■ **What is expected**
Please reproduce the entries in full. Keep every character the same.

■ **Excerpted records**
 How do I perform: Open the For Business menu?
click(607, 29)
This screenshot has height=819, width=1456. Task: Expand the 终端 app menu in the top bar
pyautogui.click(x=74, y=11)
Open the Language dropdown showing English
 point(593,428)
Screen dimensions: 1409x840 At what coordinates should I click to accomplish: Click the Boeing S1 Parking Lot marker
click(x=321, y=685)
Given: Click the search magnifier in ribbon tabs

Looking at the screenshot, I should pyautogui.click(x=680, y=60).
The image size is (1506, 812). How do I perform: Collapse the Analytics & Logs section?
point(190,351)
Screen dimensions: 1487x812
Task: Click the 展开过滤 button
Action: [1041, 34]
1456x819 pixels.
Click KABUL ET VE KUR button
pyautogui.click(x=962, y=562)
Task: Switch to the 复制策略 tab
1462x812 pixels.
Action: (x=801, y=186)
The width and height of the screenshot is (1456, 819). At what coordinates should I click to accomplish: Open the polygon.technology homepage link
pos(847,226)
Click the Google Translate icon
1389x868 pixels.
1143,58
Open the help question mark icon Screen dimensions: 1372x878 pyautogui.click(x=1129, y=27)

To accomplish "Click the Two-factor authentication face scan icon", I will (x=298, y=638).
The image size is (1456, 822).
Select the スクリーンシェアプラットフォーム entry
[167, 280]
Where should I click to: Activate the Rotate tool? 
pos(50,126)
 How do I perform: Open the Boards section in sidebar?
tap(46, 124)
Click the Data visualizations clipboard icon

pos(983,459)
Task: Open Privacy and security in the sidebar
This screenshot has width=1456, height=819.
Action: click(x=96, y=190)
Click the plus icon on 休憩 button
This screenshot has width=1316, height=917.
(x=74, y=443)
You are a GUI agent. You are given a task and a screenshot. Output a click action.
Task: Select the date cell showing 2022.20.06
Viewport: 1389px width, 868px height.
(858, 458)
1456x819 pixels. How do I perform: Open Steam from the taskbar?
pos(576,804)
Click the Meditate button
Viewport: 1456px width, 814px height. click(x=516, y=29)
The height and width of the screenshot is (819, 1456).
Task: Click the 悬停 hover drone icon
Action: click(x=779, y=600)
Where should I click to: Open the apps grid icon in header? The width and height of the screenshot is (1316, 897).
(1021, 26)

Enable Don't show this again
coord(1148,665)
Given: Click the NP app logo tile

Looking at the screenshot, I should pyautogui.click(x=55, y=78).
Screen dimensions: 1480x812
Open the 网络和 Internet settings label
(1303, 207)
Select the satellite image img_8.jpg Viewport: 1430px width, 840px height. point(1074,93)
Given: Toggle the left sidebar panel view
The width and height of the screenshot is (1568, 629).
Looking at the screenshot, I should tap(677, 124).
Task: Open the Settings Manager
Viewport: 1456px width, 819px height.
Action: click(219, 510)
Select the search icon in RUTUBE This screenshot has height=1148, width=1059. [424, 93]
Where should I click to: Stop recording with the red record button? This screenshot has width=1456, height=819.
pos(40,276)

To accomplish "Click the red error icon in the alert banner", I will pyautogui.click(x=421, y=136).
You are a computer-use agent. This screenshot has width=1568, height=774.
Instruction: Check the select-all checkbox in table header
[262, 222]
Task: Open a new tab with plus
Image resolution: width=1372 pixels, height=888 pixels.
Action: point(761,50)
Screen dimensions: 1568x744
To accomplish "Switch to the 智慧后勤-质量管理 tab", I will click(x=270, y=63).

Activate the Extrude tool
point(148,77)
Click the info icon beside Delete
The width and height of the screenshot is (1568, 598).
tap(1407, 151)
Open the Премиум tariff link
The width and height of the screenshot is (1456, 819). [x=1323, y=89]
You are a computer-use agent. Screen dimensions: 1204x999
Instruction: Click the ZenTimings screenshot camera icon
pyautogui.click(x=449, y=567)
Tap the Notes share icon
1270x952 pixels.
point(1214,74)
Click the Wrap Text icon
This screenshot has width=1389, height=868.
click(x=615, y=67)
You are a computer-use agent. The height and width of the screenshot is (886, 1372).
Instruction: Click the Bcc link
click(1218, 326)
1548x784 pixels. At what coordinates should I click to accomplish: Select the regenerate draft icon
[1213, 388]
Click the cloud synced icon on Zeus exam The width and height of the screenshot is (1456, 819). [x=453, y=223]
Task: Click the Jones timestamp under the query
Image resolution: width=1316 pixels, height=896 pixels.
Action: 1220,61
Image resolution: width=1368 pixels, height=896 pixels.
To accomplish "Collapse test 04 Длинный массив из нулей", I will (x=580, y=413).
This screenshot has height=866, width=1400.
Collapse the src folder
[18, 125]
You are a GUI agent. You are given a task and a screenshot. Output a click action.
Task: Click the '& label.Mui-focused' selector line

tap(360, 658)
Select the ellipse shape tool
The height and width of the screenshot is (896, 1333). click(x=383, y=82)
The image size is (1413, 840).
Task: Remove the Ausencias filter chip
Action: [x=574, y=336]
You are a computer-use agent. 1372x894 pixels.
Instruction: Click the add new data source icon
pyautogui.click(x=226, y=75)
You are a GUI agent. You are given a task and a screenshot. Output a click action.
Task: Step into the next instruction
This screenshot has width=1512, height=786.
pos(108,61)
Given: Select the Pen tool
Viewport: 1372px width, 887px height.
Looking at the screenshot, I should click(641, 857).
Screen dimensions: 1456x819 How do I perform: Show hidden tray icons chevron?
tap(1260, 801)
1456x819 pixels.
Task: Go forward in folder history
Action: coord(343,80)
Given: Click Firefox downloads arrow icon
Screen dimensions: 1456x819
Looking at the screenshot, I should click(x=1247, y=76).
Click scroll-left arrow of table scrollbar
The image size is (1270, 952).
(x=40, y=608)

■ **Response area**
 How do I perform: Open the For Business menu?
click(607, 29)
This screenshot has height=819, width=1456. Task: Expand the 终端 app menu in the top bar
pyautogui.click(x=74, y=11)
Open the Language dropdown showing English
 point(593,428)
Screen dimensions: 1409x840 At what coordinates should I click to accomplish: Click the Boeing S1 Parking Lot marker
click(x=321, y=685)
Given: Click the search magnifier in ribbon tabs

Looking at the screenshot, I should pyautogui.click(x=680, y=60).
The image size is (1506, 812). How do I perform: Collapse the Analytics & Logs section?
point(190,351)
Screen dimensions: 1487x812
Task: Click the 展开过滤 button
Action: [1041, 34]
1456x819 pixels.
Click KABUL ET VE KUR button
pyautogui.click(x=962, y=562)
Task: Switch to the 复制策略 tab
1462x812 pixels.
Action: (x=801, y=186)
The width and height of the screenshot is (1456, 819). At what coordinates should I click to accomplish: Open the polygon.technology homepage link
pos(847,226)
Click the Google Translate icon
1389x868 pixels.
1143,58
Open the help question mark icon Screen dimensions: 1372x878 pyautogui.click(x=1129, y=27)

To accomplish "Click the Two-factor authentication face scan icon", I will (x=298, y=638).
The image size is (1456, 822).
Select the スクリーンシェアプラットフォーム entry
[167, 280]
Where should I click to: Activate the Rotate tool? 
pos(50,126)
 How do I perform: Open the Boards section in sidebar?
tap(46, 124)
Click the Data visualizations clipboard icon

pos(983,459)
Task: Open Privacy and security in the sidebar
This screenshot has width=1456, height=819.
Action: click(x=96, y=190)
Click the plus icon on 休憩 button
This screenshot has width=1316, height=917.
(x=74, y=443)
You are a GUI agent. You are given a task and a screenshot. Output a click action.
Task: Select the date cell showing 2022.20.06
Viewport: 1389px width, 868px height.
(858, 458)
1456x819 pixels. How do I perform: Open Steam from the taskbar?
pos(576,804)
Click the Meditate button
Viewport: 1456px width, 814px height. click(x=516, y=29)
The height and width of the screenshot is (819, 1456).
Task: Click the 悬停 hover drone icon
Action: click(x=779, y=600)
Where should I click to: Open the apps grid icon in header? The width and height of the screenshot is (1316, 897).
(1021, 26)

Enable Don't show this again
coord(1148,665)
Given: Click the NP app logo tile

Looking at the screenshot, I should pyautogui.click(x=55, y=78).
Screen dimensions: 1480x812
Open the 网络和 Internet settings label
(1303, 207)
Select the satellite image img_8.jpg Viewport: 1430px width, 840px height. point(1074,93)
Given: Toggle the left sidebar panel view
The width and height of the screenshot is (1568, 629).
Looking at the screenshot, I should tap(677, 124).
Task: Open the Settings Manager
Viewport: 1456px width, 819px height.
Action: click(219, 510)
Select the search icon in RUTUBE This screenshot has height=1148, width=1059. [424, 93]
Where should I click to: Stop recording with the red record button? This screenshot has width=1456, height=819.
pos(40,276)

To accomplish "Click the red error icon in the alert banner", I will pyautogui.click(x=421, y=136).
You are a computer-use agent. This screenshot has width=1568, height=774.
Instruction: Check the select-all checkbox in table header
[262, 222]
Task: Open a new tab with plus
Image resolution: width=1372 pixels, height=888 pixels.
Action: point(761,50)
Screen dimensions: 1568x744
To accomplish "Switch to the 智慧后勤-质量管理 tab", I will click(x=270, y=63).

Activate the Extrude tool
point(148,77)
Click the info icon beside Delete
The width and height of the screenshot is (1568, 598).
tap(1407, 151)
Open the Премиум tariff link
The width and height of the screenshot is (1456, 819). [x=1323, y=89]
You are a computer-use agent. Screen dimensions: 1204x999
Instruction: Click the ZenTimings screenshot camera icon
pyautogui.click(x=449, y=567)
Tap the Notes share icon
1270x952 pixels.
point(1214,74)
Click the Wrap Text icon
This screenshot has width=1389, height=868.
click(x=615, y=67)
You are a computer-use agent. The height and width of the screenshot is (886, 1372).
Instruction: Click the Bcc link
click(1218, 326)
1548x784 pixels. At what coordinates should I click to accomplish: Select the regenerate draft icon
[1213, 388]
Click the cloud synced icon on Zeus exam The width and height of the screenshot is (1456, 819). [x=453, y=223]
Task: Click the Jones timestamp under the query
Image resolution: width=1316 pixels, height=896 pixels.
Action: 1220,61
Image resolution: width=1368 pixels, height=896 pixels.
To accomplish "Collapse test 04 Длинный массив из нулей", I will (x=580, y=413).
This screenshot has height=866, width=1400.
Collapse the src folder
[18, 125]
You are a GUI agent. You are given a task and a screenshot. Output a click action.
Task: Click the '& label.Mui-focused' selector line

tap(360, 658)
Select the ellipse shape tool
The height and width of the screenshot is (896, 1333). click(x=383, y=82)
The image size is (1413, 840).
Task: Remove the Ausencias filter chip
Action: [x=574, y=336]
You are a computer-use agent. 1372x894 pixels.
Instruction: Click the add new data source icon
pyautogui.click(x=226, y=75)
You are a GUI agent. You are given a task and a screenshot. Output a click action.
Task: Step into the next instruction
This screenshot has width=1512, height=786.
pos(108,61)
Given: Select the Pen tool
Viewport: 1372px width, 887px height.
Looking at the screenshot, I should click(641, 857).
Screen dimensions: 1456x819 How do I perform: Show hidden tray icons chevron?
tap(1260, 801)
1456x819 pixels.
Task: Go forward in folder history
Action: coord(343,80)
Given: Click Firefox downloads arrow icon
Screen dimensions: 1456x819
Looking at the screenshot, I should click(x=1247, y=76).
Click scroll-left arrow of table scrollbar
The image size is (1270, 952).
(x=40, y=608)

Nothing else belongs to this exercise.